═══ LISTED ENTRIES

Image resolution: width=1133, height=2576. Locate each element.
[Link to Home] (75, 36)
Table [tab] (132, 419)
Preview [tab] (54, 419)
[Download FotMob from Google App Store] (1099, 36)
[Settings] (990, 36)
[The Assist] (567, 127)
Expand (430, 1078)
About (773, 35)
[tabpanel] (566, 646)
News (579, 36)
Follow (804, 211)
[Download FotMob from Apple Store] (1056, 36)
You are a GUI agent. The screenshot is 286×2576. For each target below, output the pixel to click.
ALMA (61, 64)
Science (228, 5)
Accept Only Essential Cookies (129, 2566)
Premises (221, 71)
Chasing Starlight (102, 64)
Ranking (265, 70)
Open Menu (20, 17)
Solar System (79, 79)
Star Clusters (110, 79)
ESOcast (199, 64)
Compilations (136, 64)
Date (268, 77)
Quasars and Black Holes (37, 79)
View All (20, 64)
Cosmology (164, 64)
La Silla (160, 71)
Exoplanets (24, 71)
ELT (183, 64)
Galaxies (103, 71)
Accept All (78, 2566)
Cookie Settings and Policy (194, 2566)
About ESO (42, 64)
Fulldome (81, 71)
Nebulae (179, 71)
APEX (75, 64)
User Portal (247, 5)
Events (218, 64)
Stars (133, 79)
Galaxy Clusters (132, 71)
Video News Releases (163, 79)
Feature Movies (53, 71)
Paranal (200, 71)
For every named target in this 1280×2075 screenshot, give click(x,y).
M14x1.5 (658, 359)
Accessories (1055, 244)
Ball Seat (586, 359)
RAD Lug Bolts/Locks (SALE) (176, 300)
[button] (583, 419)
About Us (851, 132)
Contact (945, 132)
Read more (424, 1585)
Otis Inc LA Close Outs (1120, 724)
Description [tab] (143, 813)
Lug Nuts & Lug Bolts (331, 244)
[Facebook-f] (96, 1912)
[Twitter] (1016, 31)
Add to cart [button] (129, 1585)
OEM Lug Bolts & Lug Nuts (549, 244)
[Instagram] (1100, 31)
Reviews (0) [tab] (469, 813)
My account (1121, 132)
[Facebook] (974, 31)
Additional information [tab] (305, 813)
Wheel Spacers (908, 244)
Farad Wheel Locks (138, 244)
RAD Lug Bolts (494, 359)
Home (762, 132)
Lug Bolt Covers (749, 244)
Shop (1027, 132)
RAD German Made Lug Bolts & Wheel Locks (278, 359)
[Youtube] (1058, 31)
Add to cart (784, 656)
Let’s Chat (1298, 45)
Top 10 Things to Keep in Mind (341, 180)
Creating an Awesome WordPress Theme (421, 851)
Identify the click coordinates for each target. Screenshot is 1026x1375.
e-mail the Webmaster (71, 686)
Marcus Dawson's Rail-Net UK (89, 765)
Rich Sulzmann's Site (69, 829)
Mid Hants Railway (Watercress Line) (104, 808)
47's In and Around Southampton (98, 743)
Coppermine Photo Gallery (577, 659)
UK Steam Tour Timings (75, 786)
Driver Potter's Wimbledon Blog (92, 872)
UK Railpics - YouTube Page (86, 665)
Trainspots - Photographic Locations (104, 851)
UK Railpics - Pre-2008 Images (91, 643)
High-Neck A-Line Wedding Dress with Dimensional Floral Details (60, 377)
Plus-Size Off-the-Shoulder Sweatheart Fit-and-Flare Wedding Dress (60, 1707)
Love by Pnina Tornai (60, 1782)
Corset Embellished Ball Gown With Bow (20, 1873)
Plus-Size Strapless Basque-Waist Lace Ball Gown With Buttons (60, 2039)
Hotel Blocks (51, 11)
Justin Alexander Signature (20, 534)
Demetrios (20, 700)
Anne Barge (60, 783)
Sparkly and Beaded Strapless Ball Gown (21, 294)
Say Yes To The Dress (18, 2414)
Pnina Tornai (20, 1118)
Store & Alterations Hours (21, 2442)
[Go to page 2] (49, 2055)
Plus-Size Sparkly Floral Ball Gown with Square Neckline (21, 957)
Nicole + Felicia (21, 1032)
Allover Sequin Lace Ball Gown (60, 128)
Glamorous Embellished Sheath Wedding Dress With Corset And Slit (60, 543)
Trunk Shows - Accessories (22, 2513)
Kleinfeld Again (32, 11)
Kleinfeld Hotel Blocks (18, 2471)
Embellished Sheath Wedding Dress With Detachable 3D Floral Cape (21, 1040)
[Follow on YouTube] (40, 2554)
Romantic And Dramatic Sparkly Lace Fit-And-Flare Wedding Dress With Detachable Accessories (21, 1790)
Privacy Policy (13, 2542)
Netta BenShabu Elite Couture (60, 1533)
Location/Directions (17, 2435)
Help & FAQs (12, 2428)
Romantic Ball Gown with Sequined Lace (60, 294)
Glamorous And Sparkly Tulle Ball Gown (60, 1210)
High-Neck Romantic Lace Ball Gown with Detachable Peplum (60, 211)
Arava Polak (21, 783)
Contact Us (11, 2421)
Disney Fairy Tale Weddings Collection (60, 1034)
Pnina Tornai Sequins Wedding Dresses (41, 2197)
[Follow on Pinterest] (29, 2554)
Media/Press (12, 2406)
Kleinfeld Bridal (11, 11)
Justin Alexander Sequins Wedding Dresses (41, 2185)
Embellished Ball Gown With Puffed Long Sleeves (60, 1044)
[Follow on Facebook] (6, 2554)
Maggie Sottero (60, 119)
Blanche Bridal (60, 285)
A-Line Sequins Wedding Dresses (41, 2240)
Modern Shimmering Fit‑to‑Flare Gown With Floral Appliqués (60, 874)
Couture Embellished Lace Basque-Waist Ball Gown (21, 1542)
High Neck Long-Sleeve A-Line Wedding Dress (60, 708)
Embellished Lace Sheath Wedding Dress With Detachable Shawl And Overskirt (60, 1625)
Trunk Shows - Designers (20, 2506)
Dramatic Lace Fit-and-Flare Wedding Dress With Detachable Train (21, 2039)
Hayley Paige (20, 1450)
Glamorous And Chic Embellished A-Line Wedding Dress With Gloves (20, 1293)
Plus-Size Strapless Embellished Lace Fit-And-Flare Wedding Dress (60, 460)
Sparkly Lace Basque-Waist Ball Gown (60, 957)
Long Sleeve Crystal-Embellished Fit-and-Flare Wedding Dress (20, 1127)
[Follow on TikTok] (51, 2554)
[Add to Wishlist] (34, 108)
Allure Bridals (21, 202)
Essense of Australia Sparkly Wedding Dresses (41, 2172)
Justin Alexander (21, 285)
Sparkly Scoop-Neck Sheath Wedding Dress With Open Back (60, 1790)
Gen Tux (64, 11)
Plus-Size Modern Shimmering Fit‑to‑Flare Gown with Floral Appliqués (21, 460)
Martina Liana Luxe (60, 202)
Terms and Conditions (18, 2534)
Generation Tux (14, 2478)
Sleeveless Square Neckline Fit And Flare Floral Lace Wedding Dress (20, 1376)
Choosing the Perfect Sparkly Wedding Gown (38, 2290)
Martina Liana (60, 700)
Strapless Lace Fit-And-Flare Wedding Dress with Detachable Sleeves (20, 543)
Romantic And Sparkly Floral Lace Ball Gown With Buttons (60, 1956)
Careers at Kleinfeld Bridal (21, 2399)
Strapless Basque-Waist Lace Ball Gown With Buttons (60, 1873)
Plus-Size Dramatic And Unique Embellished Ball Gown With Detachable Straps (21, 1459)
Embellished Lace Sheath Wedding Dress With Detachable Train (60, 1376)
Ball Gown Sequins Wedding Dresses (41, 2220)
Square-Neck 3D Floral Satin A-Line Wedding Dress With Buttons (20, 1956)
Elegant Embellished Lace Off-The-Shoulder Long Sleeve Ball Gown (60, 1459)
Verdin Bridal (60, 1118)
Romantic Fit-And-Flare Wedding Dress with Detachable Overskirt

══════

## TASK TO CARRY OUT
From the entries above, give again exactly the lines running from the line with "For every named" to the line with "[Instagram] (1100, 31)"; include both of those lines.

## SOLUTION TO THE EXERCISE
For every named target in this 1280×2075 screenshot, give click(x,y).
M14x1.5 (658, 359)
Accessories (1055, 244)
Ball Seat (586, 359)
RAD Lug Bolts/Locks (SALE) (176, 300)
[button] (583, 419)
About Us (851, 132)
Contact (945, 132)
Read more (424, 1585)
Otis Inc LA Close Outs (1120, 724)
Description [tab] (143, 813)
Lug Nuts & Lug Bolts (331, 244)
[Facebook-f] (96, 1912)
[Twitter] (1016, 31)
Add to cart [button] (129, 1585)
OEM Lug Bolts & Lug Nuts (549, 244)
[Instagram] (1100, 31)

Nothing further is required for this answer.